• **WHAT YOU SHOULD DO**:
If a line below contains the string "computer", copy it out.

• **DATASET**:

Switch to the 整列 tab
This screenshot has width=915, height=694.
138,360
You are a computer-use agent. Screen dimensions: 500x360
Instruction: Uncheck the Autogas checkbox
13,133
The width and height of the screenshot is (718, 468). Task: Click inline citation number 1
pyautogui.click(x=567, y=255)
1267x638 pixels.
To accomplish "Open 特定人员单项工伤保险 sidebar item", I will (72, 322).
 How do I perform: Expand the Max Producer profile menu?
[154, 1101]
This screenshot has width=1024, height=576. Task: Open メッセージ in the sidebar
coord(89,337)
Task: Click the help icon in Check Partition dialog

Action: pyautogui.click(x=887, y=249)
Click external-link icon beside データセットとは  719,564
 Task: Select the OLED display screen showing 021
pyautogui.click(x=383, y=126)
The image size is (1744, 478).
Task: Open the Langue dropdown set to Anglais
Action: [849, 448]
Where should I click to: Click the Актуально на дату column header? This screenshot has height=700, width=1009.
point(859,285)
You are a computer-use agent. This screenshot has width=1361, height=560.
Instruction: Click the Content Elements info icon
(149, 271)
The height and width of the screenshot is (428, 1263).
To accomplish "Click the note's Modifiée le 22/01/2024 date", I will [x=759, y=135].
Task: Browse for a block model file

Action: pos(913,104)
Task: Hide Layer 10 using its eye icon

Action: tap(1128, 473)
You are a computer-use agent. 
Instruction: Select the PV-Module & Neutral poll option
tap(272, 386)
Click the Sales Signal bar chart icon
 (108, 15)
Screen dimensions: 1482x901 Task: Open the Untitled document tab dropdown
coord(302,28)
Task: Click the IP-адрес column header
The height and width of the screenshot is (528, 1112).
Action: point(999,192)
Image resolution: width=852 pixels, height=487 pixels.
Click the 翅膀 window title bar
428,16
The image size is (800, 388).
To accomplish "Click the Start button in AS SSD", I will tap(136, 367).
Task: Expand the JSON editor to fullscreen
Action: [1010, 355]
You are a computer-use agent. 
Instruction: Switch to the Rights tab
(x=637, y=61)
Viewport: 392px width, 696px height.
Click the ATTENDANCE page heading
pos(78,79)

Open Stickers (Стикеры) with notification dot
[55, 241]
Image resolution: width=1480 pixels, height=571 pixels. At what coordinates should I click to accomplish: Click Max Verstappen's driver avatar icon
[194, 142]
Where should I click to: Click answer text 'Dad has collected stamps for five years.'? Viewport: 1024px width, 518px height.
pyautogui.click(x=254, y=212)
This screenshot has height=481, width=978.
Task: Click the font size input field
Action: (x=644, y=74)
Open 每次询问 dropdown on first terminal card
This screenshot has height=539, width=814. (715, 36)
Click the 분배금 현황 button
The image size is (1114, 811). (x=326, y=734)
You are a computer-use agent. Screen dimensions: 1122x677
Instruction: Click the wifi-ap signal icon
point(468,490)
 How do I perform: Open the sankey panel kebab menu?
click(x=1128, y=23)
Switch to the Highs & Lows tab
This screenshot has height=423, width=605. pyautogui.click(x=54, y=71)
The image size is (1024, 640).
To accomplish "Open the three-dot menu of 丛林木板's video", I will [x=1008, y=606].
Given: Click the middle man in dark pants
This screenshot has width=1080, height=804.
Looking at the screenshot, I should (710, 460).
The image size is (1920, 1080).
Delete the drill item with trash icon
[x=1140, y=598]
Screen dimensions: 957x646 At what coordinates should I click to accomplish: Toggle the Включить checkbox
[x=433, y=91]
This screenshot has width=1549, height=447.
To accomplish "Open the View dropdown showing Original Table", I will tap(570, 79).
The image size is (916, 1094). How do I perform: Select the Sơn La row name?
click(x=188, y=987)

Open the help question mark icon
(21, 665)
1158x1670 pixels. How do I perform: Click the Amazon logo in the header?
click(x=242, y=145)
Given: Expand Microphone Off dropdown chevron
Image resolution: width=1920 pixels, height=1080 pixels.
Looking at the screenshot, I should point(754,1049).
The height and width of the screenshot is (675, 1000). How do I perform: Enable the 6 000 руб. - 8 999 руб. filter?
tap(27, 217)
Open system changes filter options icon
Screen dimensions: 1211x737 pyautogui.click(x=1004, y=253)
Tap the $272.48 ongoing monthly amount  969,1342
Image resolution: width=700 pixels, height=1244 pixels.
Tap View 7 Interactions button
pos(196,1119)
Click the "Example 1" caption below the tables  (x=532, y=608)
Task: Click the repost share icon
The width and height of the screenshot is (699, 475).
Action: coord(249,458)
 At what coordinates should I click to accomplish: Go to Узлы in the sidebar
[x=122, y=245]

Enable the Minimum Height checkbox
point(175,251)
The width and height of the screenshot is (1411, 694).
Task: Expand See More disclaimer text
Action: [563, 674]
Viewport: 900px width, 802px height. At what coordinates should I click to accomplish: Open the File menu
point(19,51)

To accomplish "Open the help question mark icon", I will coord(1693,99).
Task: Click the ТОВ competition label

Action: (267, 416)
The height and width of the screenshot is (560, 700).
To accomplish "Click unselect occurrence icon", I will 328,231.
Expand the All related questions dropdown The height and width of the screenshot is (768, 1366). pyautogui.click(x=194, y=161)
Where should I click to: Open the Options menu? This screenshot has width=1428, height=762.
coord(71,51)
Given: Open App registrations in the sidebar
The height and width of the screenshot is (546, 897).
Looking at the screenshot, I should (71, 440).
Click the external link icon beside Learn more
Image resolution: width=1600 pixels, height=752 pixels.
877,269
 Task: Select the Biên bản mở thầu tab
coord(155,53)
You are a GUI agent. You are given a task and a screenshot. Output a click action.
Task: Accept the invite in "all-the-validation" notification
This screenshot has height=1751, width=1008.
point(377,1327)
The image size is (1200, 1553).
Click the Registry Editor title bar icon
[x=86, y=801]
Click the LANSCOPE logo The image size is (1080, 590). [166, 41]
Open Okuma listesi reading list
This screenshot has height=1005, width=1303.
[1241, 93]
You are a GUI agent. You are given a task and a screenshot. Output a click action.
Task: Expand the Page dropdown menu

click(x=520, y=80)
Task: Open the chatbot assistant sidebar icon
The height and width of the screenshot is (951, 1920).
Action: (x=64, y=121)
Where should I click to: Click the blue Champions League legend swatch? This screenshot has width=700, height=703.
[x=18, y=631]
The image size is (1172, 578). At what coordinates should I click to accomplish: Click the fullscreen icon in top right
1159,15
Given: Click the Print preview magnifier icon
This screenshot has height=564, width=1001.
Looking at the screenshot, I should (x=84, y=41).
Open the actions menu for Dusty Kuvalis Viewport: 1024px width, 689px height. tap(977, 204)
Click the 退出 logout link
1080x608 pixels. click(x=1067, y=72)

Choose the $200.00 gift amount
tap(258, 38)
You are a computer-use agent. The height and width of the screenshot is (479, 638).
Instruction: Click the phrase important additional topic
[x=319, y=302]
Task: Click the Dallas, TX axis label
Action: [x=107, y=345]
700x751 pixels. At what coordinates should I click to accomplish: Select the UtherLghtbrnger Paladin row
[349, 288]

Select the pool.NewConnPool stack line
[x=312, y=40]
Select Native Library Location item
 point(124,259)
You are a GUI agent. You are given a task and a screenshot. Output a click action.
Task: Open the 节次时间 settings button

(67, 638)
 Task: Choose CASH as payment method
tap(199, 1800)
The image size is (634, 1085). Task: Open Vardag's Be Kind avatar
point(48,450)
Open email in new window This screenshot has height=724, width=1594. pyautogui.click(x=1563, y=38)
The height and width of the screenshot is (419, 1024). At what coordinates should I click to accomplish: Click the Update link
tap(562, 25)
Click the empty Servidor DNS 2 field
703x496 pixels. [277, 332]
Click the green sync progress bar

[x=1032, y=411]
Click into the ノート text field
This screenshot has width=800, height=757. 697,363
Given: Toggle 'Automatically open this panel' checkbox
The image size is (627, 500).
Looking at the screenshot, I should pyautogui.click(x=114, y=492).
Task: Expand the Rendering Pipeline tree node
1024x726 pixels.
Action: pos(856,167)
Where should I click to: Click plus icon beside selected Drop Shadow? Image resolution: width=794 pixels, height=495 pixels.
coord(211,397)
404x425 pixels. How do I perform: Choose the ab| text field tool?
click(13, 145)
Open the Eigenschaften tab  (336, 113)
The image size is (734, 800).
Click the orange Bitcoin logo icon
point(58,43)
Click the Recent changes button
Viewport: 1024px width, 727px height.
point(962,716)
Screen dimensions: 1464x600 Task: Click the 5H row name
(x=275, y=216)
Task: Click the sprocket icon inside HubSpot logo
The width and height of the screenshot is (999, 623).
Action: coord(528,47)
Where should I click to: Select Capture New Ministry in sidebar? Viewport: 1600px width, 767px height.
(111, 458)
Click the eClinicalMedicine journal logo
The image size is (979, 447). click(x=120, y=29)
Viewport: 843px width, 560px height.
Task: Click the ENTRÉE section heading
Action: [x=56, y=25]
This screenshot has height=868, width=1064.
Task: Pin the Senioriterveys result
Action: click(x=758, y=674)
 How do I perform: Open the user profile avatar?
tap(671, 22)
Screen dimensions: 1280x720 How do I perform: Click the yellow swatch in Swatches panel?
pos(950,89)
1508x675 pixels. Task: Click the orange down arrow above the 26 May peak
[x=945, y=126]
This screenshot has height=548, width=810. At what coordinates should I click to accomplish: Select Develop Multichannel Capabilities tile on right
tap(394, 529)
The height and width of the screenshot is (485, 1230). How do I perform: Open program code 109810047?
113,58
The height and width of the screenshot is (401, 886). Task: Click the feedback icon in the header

• **COMPLETED TASK**:
You are a computer-use agent. Screen dimensions: 500x360
You are a computer-use agent. This screenshot has width=1361, height=560.
You are a computer-use agent. 
You are a computer-use agent. 
You are a computer-use agent. Screen dimensions: 1122x677
You are a computer-use agent. The height and width of the screenshot is (479, 638).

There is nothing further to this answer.